Economic Data: CPI and PPI are hotter than expected… markets react but hang on to the upside move for now.

LVMH (Moet, Hennessy, Louis Vutont) reported sales in luxury banks up 9% versus up 17% Q2 year-over-year… that is a negative data point for the economy. The belief is, that luxury items are the last to fall as the economy moves towards a recession. Hello recession? The wine and spirits division was worse at -14% for the quarter. The stock has declined 27.2% since the high in July.

Geopolitics: Hamas/Isreal conflict will impact the globe with plenty at stake.

Mortgage demand is at the lowest levels since 1996… applications fell 6% last week alone. Bank stocks will get hit by this over time.

Selling in the Airbnb space is rising. Rentals are down and thus, can’t pay the mortgage, so sell the property. ABNBtesting support at $123.50… double top on the chart.

Credit card usage dropped again last week by 11.3% versus down 10.9% the prior week. Think MA, AXP, and V stock prices.

Banks talk ‘financial accident’. Goldman Sachs stated shorts on stocks and the market are as strong now as they were in March 2020. That makes for an interesting scenario relative to the markets being oversold short term… but what about the longer term view? They were out again on Monday warning about a “financial accident” if rates continue to climb towards 7% Fed Funds Rate. Yes, the leaks of what we have been saying for a while, are finally making the airwaves… not a good situation for investors or consumers. Watching… BAC, GS, JPM, MS… bounce into year-end, and then it could get ugly.

Decide what you’re doing before the market opens based on your beliefs. Entry. Exit. Target. Define the risk of the position. Nothing more… Nothing less.

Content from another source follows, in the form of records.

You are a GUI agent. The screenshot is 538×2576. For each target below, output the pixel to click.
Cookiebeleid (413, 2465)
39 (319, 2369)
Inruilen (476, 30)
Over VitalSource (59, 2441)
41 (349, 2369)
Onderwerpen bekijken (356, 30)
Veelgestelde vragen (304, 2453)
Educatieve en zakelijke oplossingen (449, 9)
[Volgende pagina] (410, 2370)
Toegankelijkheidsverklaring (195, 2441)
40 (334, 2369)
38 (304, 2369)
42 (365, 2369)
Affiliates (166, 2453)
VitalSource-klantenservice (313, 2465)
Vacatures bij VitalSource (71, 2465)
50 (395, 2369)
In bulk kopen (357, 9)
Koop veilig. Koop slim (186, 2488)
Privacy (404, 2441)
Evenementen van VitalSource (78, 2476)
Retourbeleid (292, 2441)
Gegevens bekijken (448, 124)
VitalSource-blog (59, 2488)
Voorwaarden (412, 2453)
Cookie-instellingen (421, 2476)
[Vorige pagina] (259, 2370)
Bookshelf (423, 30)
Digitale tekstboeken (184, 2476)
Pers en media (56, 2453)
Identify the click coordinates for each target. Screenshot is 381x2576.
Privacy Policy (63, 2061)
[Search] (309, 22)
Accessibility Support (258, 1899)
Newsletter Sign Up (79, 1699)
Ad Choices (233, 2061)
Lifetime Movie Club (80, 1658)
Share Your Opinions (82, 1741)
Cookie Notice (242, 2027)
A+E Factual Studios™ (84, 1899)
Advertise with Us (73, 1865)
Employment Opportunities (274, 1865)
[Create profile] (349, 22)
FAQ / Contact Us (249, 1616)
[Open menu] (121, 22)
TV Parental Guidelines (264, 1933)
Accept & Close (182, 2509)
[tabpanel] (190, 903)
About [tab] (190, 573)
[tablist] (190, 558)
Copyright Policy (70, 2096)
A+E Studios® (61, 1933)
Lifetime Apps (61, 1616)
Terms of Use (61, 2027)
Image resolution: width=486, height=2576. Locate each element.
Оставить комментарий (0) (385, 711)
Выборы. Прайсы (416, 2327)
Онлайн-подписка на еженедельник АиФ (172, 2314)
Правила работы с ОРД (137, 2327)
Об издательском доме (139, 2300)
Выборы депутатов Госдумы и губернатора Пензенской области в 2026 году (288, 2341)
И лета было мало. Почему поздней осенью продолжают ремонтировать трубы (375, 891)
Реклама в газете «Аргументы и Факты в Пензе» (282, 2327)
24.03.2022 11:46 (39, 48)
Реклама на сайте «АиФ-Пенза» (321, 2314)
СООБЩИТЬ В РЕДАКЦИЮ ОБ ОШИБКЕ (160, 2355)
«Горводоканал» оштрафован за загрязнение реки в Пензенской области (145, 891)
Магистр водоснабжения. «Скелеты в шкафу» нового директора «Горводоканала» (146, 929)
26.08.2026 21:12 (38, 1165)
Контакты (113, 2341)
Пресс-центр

“Vision without action is a daydream… Action without vision is a nightmare.” Japanese proverb

The goal of these notes is to allow you, the investor, to learn how to see the market development as the progression through the sector develops based on news, speculation, and data. Data drives long-term results and develops trends… speculation and news are short-term drivers and offer higher-risk trading opportunities. Through the use of both technical and fundamental data, we can have greater confidence in our trading strategies with a disciplined approach to investing and managing the risk of our money.